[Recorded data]
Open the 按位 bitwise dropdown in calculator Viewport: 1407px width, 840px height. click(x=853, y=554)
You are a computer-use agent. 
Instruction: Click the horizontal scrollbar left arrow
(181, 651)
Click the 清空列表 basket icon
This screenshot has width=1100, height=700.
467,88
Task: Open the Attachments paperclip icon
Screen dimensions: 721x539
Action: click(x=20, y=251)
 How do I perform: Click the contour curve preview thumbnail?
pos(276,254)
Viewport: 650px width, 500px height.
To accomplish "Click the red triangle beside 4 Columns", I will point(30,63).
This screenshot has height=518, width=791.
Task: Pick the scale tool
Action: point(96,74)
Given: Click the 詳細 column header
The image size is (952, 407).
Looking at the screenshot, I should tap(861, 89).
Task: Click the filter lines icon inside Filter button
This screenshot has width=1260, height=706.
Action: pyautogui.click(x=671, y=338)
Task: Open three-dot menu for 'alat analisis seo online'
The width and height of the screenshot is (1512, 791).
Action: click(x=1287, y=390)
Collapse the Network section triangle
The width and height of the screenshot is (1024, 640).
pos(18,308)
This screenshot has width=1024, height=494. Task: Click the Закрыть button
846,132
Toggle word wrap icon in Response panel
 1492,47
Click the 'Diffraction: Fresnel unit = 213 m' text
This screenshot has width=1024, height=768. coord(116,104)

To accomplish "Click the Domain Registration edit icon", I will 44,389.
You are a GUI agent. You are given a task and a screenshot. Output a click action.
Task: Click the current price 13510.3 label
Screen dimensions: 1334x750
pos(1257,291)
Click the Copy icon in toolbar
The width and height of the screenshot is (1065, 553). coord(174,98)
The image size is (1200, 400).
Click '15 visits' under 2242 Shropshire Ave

• _YOUR OBJECTIVE_
Copy out every row above word for word, changing nothing.

• _FULL OUTPUT_
Open the 按位 bitwise dropdown in calculator Viewport: 1407px width, 840px height. click(x=853, y=554)
You are a computer-use agent. 
Instruction: Click the horizontal scrollbar left arrow
(181, 651)
Click the 清空列表 basket icon
This screenshot has width=1100, height=700.
467,88
Task: Open the Attachments paperclip icon
Screen dimensions: 721x539
Action: click(x=20, y=251)
 How do I perform: Click the contour curve preview thumbnail?
pos(276,254)
Viewport: 650px width, 500px height.
To accomplish "Click the red triangle beside 4 Columns", I will point(30,63).
This screenshot has height=518, width=791.
Task: Pick the scale tool
Action: point(96,74)
Given: Click the 詳細 column header
The image size is (952, 407).
Looking at the screenshot, I should tap(861, 89).
Task: Click the filter lines icon inside Filter button
This screenshot has width=1260, height=706.
Action: pyautogui.click(x=671, y=338)
Task: Open three-dot menu for 'alat analisis seo online'
The width and height of the screenshot is (1512, 791).
Action: click(x=1287, y=390)
Collapse the Network section triangle
The width and height of the screenshot is (1024, 640).
pos(18,308)
This screenshot has width=1024, height=494. Task: Click the Закрыть button
846,132
Toggle word wrap icon in Response panel
 1492,47
Click the 'Diffraction: Fresnel unit = 213 m' text
This screenshot has width=1024, height=768. coord(116,104)

To accomplish "Click the Domain Registration edit icon", I will 44,389.
You are a GUI agent. You are given a task and a screenshot. Output a click action.
Task: Click the current price 13510.3 label
Screen dimensions: 1334x750
pos(1257,291)
Click the Copy icon in toolbar
The width and height of the screenshot is (1065, 553). coord(174,98)
The image size is (1200, 400).
Click '15 visits' under 2242 Shropshire Ave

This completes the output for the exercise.